COURT OF APPEALS

DECISION

DATED AND FILED

 

March 6, 2007

 

A. John Voelker

Acting Clerk of Court of Appeals

 

 

 

NOTICE

 

 

This opinion is subject to further editing.  If published, the official version will appear in the bound volume of the Official Reports. 

 

A party may file with the Supreme Court a petition to review an adverse decision by the Court of Appeals.  See Wis. Stat. § 808.10 and Rule 809.62. 

 

 

 

 

Appeal No. 

2006AP1500-CR

Cir. Ct.

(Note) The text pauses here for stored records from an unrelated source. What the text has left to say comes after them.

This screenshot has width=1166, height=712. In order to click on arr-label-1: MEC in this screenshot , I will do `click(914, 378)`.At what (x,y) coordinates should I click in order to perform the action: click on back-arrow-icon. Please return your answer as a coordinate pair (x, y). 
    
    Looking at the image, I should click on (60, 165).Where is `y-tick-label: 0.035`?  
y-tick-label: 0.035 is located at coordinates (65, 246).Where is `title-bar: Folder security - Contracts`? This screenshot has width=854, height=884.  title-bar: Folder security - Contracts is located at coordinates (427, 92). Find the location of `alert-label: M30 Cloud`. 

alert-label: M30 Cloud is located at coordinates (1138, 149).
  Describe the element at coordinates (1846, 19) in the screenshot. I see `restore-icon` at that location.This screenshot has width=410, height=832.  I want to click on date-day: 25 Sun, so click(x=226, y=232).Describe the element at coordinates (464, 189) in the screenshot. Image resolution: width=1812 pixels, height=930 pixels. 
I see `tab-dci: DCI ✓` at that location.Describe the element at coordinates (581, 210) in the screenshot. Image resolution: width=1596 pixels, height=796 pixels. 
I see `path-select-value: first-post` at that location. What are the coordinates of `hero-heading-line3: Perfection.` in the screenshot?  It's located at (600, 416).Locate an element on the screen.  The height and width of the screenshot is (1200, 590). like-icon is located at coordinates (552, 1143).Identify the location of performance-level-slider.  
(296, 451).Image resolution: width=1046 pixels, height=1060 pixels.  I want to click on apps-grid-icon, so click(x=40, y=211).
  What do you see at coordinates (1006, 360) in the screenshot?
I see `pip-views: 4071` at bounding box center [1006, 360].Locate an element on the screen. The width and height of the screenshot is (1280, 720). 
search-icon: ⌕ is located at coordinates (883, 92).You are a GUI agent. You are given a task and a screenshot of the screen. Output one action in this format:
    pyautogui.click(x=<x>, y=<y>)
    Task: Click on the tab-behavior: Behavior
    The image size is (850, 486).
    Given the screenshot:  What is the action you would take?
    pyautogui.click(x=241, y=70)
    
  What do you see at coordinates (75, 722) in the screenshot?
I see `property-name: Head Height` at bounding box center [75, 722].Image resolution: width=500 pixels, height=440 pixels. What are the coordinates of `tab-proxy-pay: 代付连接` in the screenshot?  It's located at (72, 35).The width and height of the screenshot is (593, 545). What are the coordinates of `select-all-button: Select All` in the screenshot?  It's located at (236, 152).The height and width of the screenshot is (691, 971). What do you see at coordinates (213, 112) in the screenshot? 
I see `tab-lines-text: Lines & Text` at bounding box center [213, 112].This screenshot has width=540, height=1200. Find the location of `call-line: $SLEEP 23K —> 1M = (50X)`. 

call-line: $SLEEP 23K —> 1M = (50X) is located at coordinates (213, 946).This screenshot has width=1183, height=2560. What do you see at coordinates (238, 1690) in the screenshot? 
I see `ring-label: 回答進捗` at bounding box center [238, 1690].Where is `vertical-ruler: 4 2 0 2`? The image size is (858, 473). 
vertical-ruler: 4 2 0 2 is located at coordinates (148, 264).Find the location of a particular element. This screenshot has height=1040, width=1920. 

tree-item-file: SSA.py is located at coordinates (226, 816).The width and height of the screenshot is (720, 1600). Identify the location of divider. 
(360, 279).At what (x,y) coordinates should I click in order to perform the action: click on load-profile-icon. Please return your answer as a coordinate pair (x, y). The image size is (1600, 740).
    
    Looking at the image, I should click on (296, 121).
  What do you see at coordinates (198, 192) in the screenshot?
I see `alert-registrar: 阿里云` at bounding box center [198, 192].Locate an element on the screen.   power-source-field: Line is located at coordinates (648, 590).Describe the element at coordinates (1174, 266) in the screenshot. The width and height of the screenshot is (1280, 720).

No.  2004CF566

STATE OF WISCONSIN   

IN COURT OF APPEALS

 

DISTRICT III

 

 

 

 

State of Wisconsin,

 

          Plaintiff-Respondent,

 

     v.

 

Joseph P. LaPere,

 

          Defendant-Appellant.

 

 

 

 

            APPEAL from a judgment of the circuit court for Brown County:  john d. mcKAY, Judge.  Affirmed. 

            Before Cane, C.J., Hoover, P.J., and Peterson, J.   

1        PER CURIAM.   Joseph P. LaPere appeals a judgment convicting him of two counts of burglary on his no contest pleas.  He argues that the trial court should have suppressed evidence derived from the initial police intrusion into his home and that he was denied his right to a speedy trial.  We reject these arguments and affirm the judgment. 

2        Police officers initially entered LaPere’s home at the invitation of Dolores Couillard, who represented herself as a co-tenant.  LaPere argues that Couillard lacked authority to consent to a search because she had moved out five days before she consented to the search, her belongings had been removed, her keys had been returned to LaPere, her name did not appear on the lease and she did not pay rent or bills.  That argument fails for two reasons.  First, it relies on a misstatement of facts.  Second, the officers reasonably relied on Couillard’s apparent authority to consent to the search. 

3        Some of Couillard’s possessions were still in the house at the time she invited the police to search the residence.  LaPere acknowledged that fact when he testified that he instructed Couillard not to pick up her remaining belongings if he was not present.  In addition, at the time Couillard invited the officers to search the residence, she had keys. 

4        Considering the totality of the circumstances, Couillard had apparent authority to consent to the search.  See State v. Tomlinson, 2002 WI 91, ¶31, 254 Wis. 2d 502, 648 N.W.2d 367.  The validity of the consent must be judged against an objective standard:  “Would the facts available to the officer at the moment warrant a man of reasonable caution in the belief that the consenting party had authority over the premises?”  Illinois v. Rodriguez, 497 U.S. 177, 188 (1990).  The police had contact with Couillard at the residence five days before the initial intrusion when they were dispatched to check on her welfare.  Five days later, Couillard went to the police station and informed officers that LaPere possessed stolen property in the house.  She indicated she had been living in the home with LaPere for approximately one year with her children and left the residence because she was afraid for her family’s safety.  The police ascertained that Couillard continued to maintain personal items in the home and still possessed keys.  Under these circumstances, a reasonable person would have believed Couillard had common authority over the premises and could validly consent to a search. 

5        LaPere’s argument that he was denied his speedy trial right also fails for two reasons.  First, the issue was waived by his no contest pleas.  See Hatcher v. State, 83 Wis. 2d 559, 563, 266 N.W.2d 320 (1978).  Second, his argument confuses his constitutional speedy trial right with a more restrictive statutory right set out in Wis. Stat. § 971.10 (2005-06).  The remedy for violating his statutory right is release from custody pending trial.  That remedy is not available at this time.  Therefore, the issue is moot. 

6        Considering the length of the delay, the reasons for the delay and LaPere’s inability to identify any actual prejudice, he has not established any constitutional speedy trial violation.  See Barker v. Wingo, 407 U.S. 514, 530 (1972).  LaPere entered no contest pleas less than one year after he was charged.  That delay was not presumptively prejudicial.  LaPere argues that he was prejudiced by the delay because he could not locate two witnesses and some business records were lost.  He did not establish that these witnesses and documents would have supported any defense to these charges or that they would have been available at an earlier date.  The delay was caused in part by a second set of charges brought four months after these charges were filed.  The defense joined in the State’s request to adjourn proceedings in anticipation that the two sets of charges would proceed together.  One month later, LaPere’s counsel withdrew and the court had to appoint replacement counsel and grant a continuance to allow counsel to familiarize himself with the cases.  Under these circumstances, LaPere’s constitutional speedy trial right was not violated.

            By the Court.—Judgment affirmed.

            This opinion will not be published.  See Wis. Stat. Rule 809.23(1)(b)5 (2005-06).